Your task: Nothing before the line containing "HRV (21, 2143)" belongs in the answer; quote that line and all lines after it through the end of the material, word for word.

Task input:
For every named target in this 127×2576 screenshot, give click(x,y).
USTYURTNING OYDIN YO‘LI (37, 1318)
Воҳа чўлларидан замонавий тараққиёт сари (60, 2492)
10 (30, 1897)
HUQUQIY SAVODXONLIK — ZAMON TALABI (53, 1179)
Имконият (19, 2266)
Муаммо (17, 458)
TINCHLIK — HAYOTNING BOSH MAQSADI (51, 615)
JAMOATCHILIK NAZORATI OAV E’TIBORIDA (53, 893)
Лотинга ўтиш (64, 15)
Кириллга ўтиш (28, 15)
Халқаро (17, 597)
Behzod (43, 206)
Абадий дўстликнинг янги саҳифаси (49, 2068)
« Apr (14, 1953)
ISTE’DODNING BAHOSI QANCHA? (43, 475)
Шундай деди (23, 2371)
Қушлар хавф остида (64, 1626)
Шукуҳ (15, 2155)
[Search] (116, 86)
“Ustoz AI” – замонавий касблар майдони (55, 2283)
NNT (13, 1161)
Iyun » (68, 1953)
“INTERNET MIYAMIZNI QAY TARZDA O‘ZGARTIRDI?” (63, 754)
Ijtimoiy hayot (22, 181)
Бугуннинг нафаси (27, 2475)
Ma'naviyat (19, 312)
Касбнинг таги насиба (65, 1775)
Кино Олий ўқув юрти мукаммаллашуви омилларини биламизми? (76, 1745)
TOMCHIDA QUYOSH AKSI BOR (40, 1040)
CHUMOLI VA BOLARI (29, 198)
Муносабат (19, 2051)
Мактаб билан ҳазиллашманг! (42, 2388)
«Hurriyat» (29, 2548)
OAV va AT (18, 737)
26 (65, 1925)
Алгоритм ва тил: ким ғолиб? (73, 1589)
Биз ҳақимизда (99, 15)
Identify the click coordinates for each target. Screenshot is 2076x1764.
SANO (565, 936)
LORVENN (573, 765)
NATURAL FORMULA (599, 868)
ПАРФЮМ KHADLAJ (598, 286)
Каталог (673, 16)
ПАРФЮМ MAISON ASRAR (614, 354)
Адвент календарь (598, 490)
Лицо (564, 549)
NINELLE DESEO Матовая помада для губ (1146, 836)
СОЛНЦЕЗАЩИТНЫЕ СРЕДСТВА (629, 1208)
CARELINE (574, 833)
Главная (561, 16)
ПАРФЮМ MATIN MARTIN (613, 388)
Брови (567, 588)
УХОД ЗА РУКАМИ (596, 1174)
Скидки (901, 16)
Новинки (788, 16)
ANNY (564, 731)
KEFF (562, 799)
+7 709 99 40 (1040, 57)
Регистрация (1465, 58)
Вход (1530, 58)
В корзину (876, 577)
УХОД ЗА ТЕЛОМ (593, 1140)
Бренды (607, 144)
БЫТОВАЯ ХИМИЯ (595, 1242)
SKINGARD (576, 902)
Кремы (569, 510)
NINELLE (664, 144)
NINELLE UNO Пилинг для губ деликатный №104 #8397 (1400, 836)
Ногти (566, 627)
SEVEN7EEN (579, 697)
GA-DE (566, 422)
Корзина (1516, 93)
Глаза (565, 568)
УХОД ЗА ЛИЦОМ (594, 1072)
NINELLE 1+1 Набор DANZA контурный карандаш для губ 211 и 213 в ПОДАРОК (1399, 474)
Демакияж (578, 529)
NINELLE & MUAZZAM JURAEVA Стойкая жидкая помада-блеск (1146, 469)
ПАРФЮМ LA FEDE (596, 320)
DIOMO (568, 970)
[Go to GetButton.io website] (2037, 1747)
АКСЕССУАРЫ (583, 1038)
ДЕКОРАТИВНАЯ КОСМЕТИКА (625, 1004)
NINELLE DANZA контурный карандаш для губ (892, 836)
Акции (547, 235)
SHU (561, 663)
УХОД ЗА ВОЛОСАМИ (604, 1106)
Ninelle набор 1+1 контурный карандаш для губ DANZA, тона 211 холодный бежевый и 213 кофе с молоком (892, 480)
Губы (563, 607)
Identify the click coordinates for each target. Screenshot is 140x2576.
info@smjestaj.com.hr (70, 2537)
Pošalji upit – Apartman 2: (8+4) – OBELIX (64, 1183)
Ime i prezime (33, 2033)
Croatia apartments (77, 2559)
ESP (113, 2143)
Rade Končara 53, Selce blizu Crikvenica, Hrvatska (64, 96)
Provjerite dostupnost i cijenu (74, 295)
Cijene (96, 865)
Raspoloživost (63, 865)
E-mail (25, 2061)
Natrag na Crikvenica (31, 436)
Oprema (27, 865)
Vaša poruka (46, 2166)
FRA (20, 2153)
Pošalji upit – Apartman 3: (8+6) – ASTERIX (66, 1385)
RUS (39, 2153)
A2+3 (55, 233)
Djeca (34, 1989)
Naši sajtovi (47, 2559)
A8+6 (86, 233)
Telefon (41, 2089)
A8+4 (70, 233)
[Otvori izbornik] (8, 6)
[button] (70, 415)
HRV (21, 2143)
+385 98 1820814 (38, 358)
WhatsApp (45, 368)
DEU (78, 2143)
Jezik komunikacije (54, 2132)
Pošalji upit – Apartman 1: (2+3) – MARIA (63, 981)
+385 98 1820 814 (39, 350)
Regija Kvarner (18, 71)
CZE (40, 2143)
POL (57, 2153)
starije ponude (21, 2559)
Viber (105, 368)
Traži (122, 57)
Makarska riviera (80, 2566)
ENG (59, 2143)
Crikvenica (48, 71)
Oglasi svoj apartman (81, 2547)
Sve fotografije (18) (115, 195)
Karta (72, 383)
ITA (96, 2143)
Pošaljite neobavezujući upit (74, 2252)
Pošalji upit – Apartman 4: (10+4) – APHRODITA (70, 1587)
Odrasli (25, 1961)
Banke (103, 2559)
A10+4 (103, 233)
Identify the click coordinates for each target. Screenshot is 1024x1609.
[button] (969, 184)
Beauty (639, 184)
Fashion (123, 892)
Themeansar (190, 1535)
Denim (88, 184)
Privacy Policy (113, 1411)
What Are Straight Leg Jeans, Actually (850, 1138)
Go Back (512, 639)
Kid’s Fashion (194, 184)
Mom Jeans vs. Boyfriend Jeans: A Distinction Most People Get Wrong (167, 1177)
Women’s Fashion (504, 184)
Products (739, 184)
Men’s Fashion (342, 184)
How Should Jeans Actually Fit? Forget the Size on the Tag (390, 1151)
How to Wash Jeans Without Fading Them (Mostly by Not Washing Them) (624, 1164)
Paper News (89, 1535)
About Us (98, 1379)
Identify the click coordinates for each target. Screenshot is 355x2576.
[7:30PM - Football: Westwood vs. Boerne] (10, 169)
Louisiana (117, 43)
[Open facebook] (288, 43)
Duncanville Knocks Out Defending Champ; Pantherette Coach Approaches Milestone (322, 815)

Output for this task:
HRV (21, 2143)
+385 98 1820814 (38, 358)
WhatsApp (45, 368)
DEU (78, 2143)
Jezik komunikacije (54, 2132)
Pošalji upit – Apartman 1: (2+3) – MARIA (63, 981)
+385 98 1820 814 (39, 350)
Regija Kvarner (18, 71)
CZE (40, 2143)
POL (57, 2153)
starije ponude (21, 2559)
Viber (105, 368)
Traži (122, 57)
Makarska riviera (80, 2566)
ENG (59, 2143)
Crikvenica (48, 71)
Oglasi svoj apartman (81, 2547)
Sve fotografije (18) (115, 195)
Karta (72, 383)
ITA (96, 2143)
Pošaljite neobavezujući upit (74, 2252)
Pošalji upit – Apartman 4: (10+4) – APHRODITA (70, 1587)
Odrasli (25, 1961)
Banke (103, 2559)
A10+4 (103, 233)
Identify the click coordinates for each target. Screenshot is 1024x1609.
[button] (969, 184)
Beauty (639, 184)
Fashion (123, 892)
Themeansar (190, 1535)
Denim (88, 184)
Privacy Policy (113, 1411)
What Are Straight Leg Jeans, Actually (850, 1138)
Go Back (512, 639)
Kid’s Fashion (194, 184)
Mom Jeans vs. Boyfriend Jeans: A Distinction Most People Get Wrong (167, 1177)
Women’s Fashion (504, 184)
Products (739, 184)
Men’s Fashion (342, 184)
How Should Jeans Actually Fit? Forget the Size on the Tag (390, 1151)
How to Wash Jeans Without Fading Them (Mostly by Not Washing Them) (624, 1164)
Paper News (89, 1535)
About Us (98, 1379)
Identify the click coordinates for each target. Screenshot is 355x2576.
[7:30PM - Football: Westwood vs. Boerne] (10, 169)
Louisiana (117, 43)
[Open facebook] (288, 43)
Duncanville Knocks Out Defending Champ; Pantherette Coach Approaches Milestone (322, 815)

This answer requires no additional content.